> **Exercise goal**: Set out everything from the line containing "Where should I" down to the end of the records as a two-column CSV with the columns instruction and click_point. Give one row per record, with its text and its answer each in a single quoted field, line breaks replaced by spaces, and the pictures omitted.
-- BEGIN --
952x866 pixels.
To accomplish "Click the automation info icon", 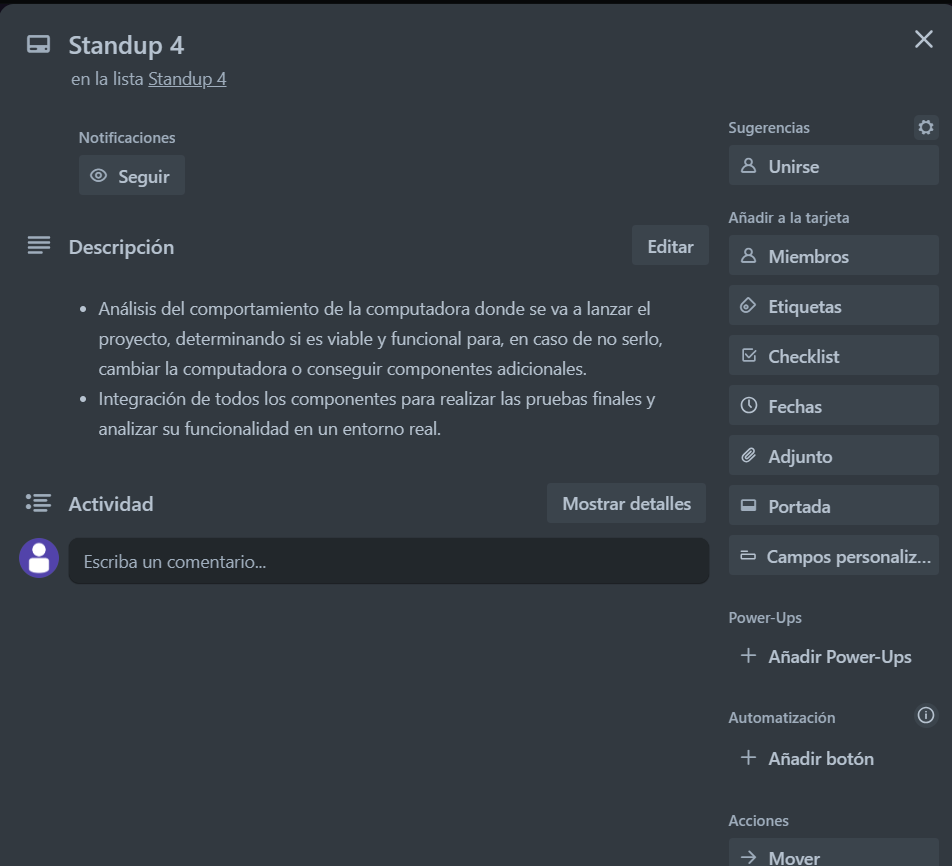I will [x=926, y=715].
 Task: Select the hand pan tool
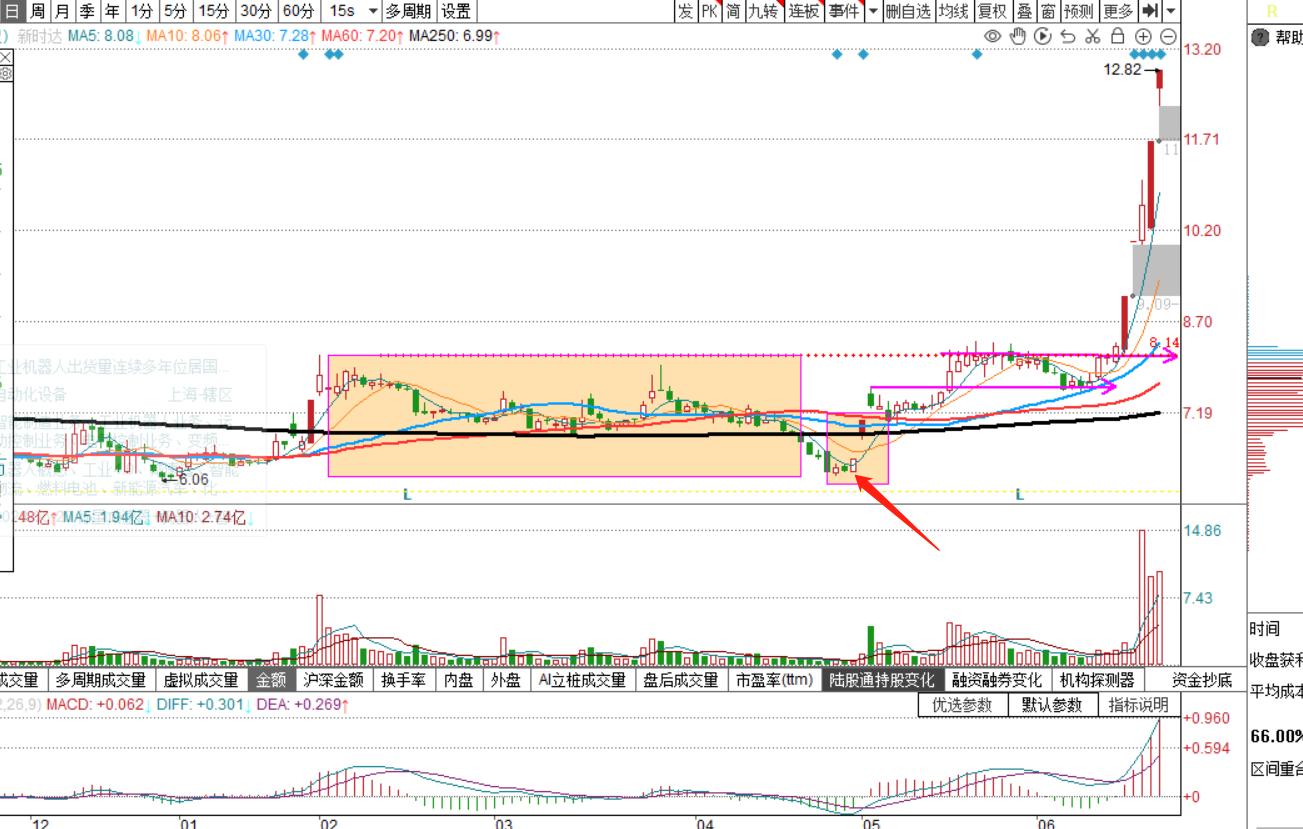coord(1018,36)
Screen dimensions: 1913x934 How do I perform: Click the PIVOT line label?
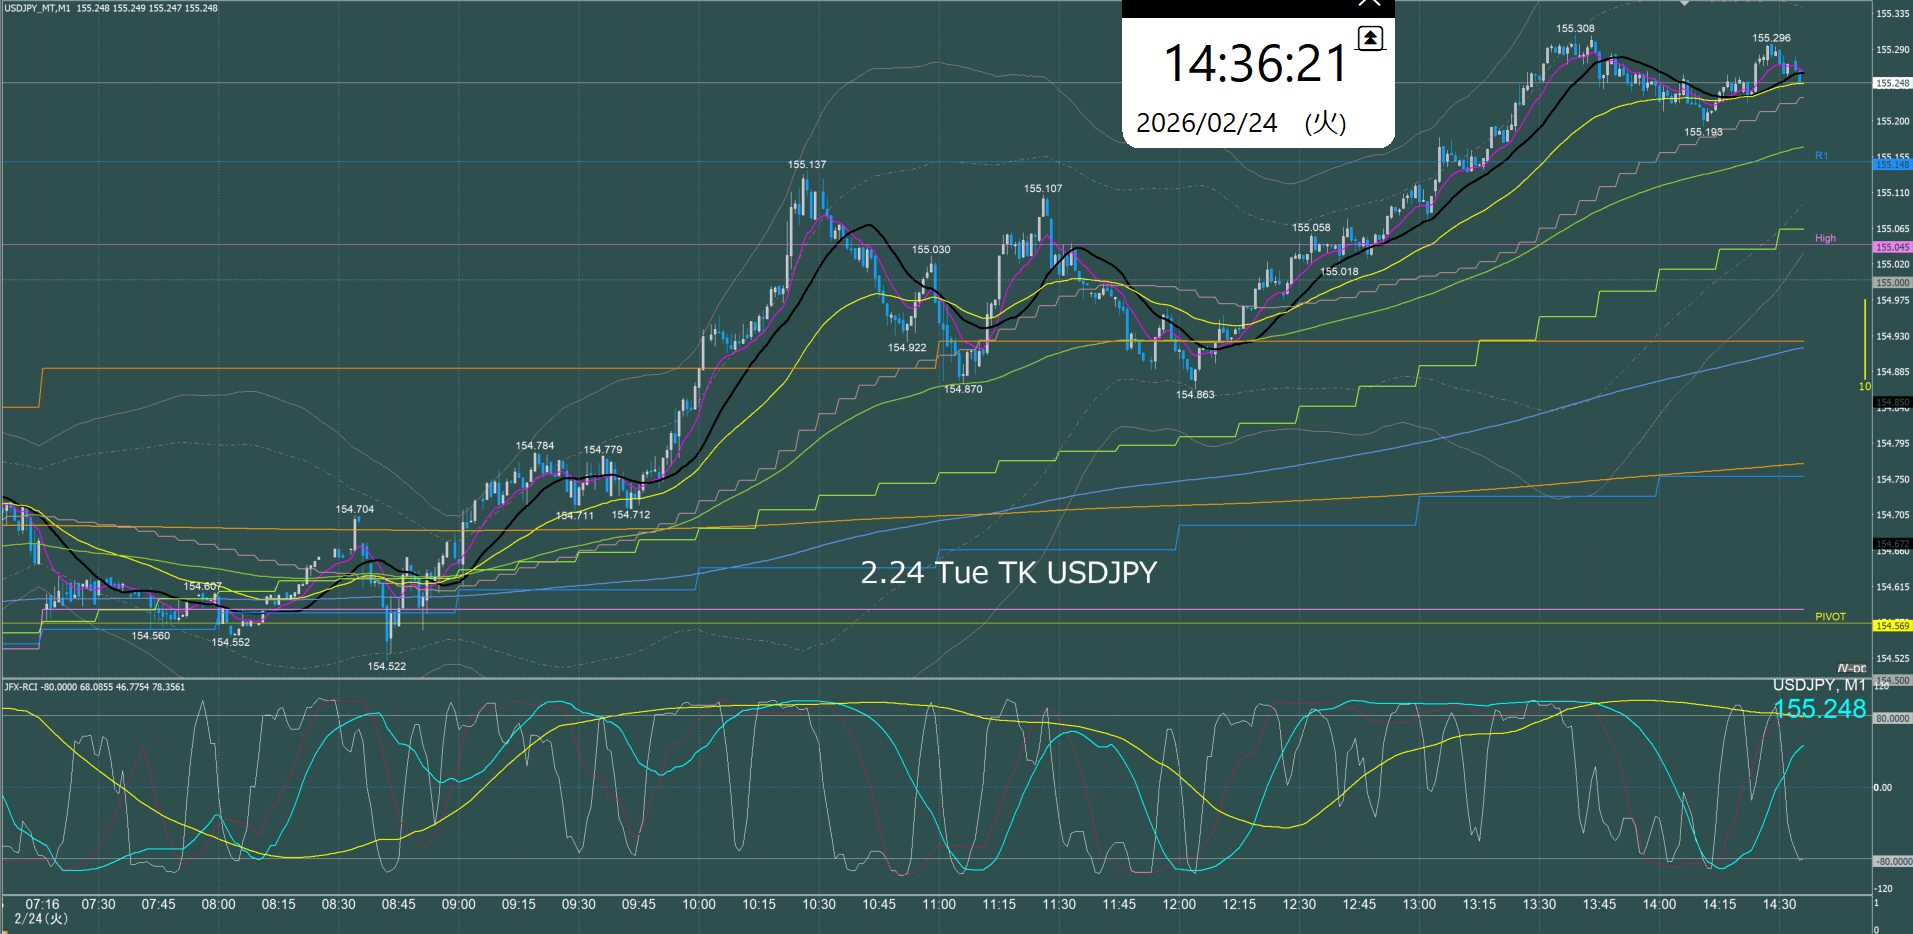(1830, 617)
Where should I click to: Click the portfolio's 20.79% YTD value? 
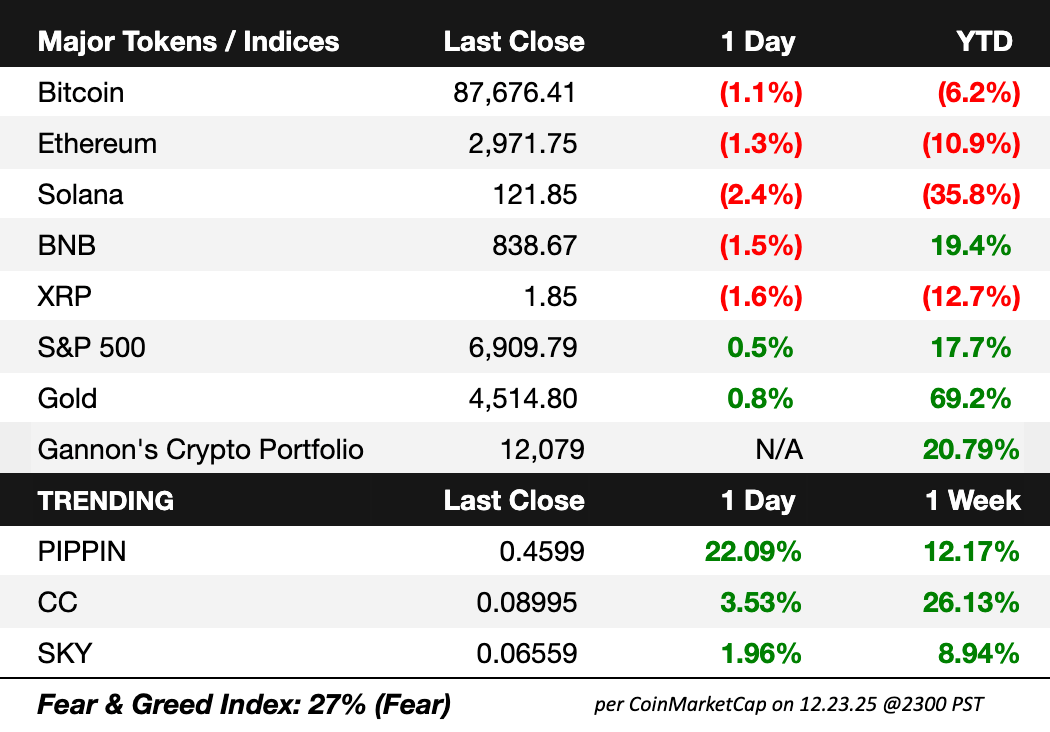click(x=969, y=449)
-- END --
> **Answer in full**:
instruction,click_point
"Where should I click to: Click the portfolio's 20.79% YTD value?","click(x=969, y=449)"